Capitalism sees this plan and decides to deploy the one with the best immediate ROI. Which happens to be solar. Problem is that you can't just rely on solar. The grid is hitting limits where electrical production is sending prices to basically zero at certain times, but not able to provide enough the rest of the time. That will shift the economic incentives. Eventually.
It'll figure out what researchers have already written down, but it'll take too long to get there.
Batteries
What batteries exactly? The capacity required is huge.
They can be distributed though. I Install solar, most of the systems we install with batteries end up selling back a significant portion of their charge to the grid (iirc our system wide average is 40% nightly resale)
So not only is each house with a battery not using grid power at night, its powering almost half of an equivalently sized house.
Granted, batteries are still on the expensive side, so these systems aren't coming enough ( I think we're at ~10% of our systems have a battery)
Yeah, that's a step in correct direction, but can you guarantee that everybody can be powered 24/7 through renewables/batteries, specially during winter? Unless that's the case you still need a shit-ton of non-renewable energy that's coming either from fossil fuels or nuclear. And if you want to avoid (co2) emissions, then you need nuclear to cover everybody, and if you have nuclear then it has to run 100% 24/7. OTOH if you don't have nuclear, you'll emit all sort or crap during those periods. And so on. Also, it's not just that batteries are sort of expensive, they are big. Also you are talking houses, but masses live in apartments where placing solar panels or batteries isn't possible (at least in quantity).
Also not renewable, are incredibly environmentally destructive, and have short lifetimes - kinda the opposite of what the push for “renewables” is supposed to be about lol.
SoCal has a huge amount of wind and solar right now.
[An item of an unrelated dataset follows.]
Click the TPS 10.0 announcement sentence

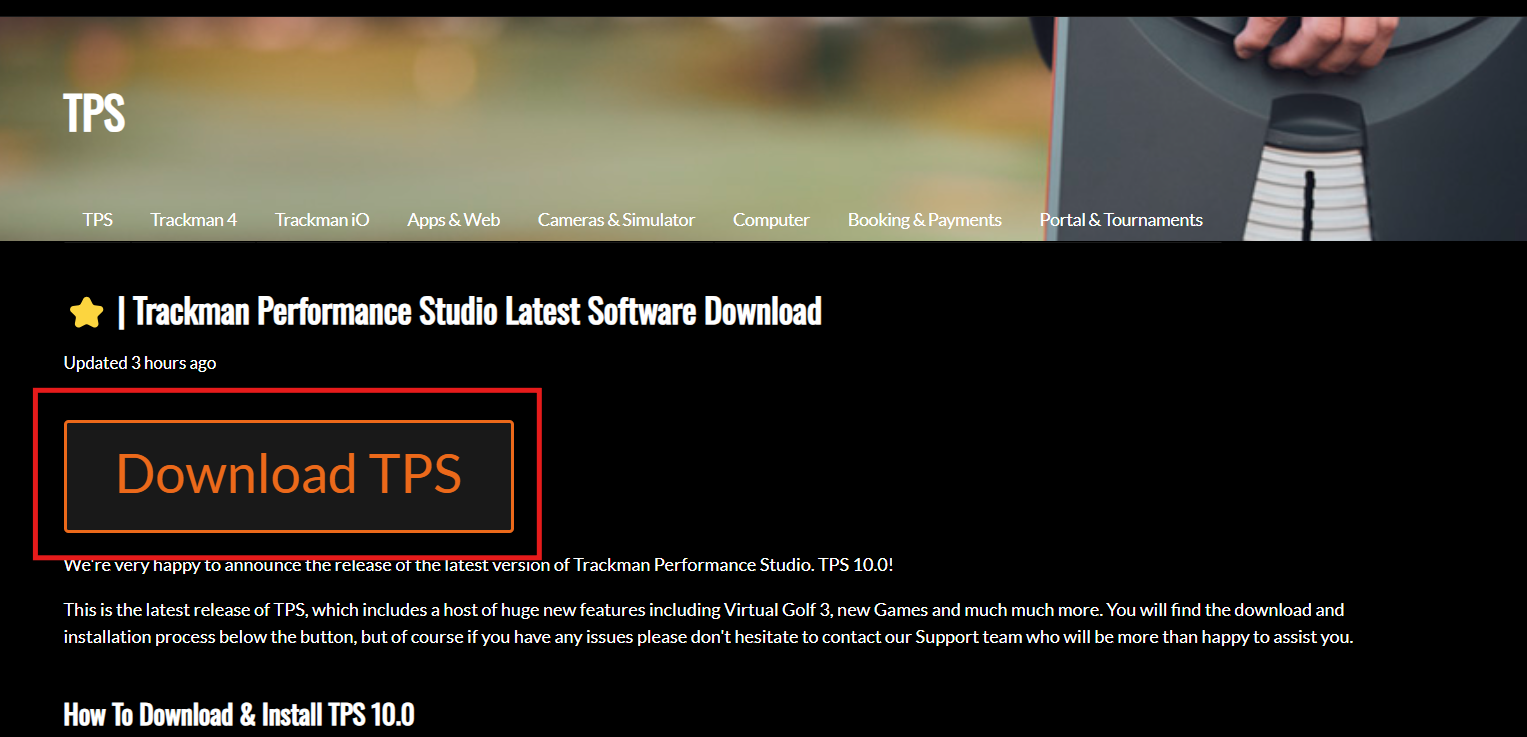click(x=478, y=563)
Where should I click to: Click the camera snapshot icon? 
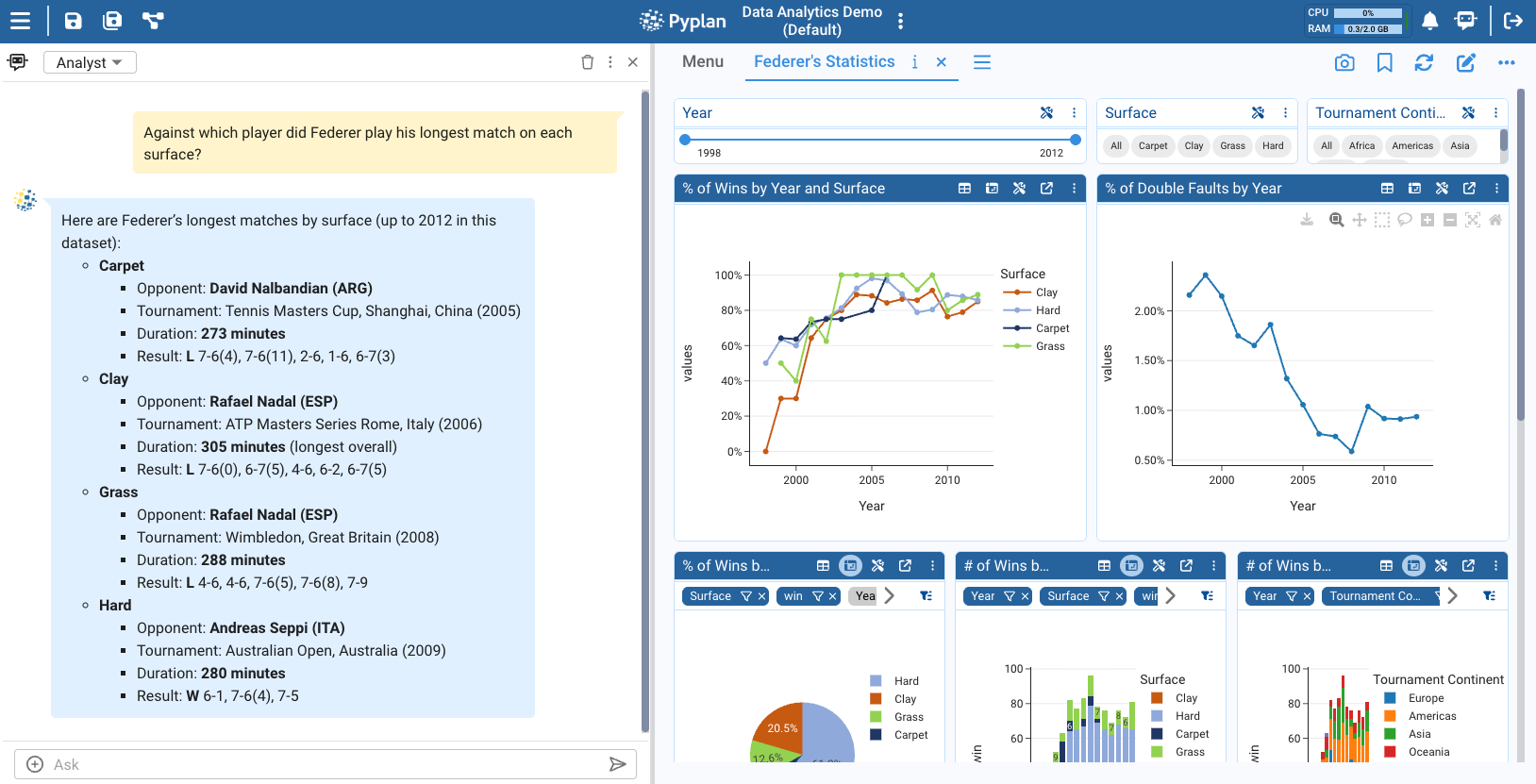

Utility sized battery installations are going in to deal with the times those two aren't producing.
Even home battery solutions. We have solar panels & a Powerwall. Were part of a Virtual Power Plant along with around 1500 other Powerwall owners in the region. During peak usage in the summer all our PowerWalls feed back to the grid so that our utility provider doesn’t have to spin up expensive (and dirty) peaker plants. We get paid a premium for the power we provide during these events.
I saw articles here on Lemmy just a month or two ago that Tesla successfully tested a VPP in California that consisted of 100,000 PowerWalls.
While your power company is taking your power from your battery, where does your power to power your house come from? How much do you pay for it, what are your daily charges etc?
The ones they've installed near us are Siemens and the only reason we even know they exist is we went by often during installation. The cabinets are now hidden behind a high wall. I'm guessing they're going in all over the place. Strange that I've never seen them mentioned in the news anywhere.
It's not really a 'problem.'
If push came to shove, we could just wait before putting the panels online.
Is it? Wind is 10% and solar is 4%
https://www.eia.gov/energyexplained/electricity/electricity-in-the-us.php
Yes, and we're already seeing prices go negative with that mix. This shouldn't happen (at least not very often) if it's built properly.
Well that's an average and it will differ greatly with seasons. What percentage is problematic?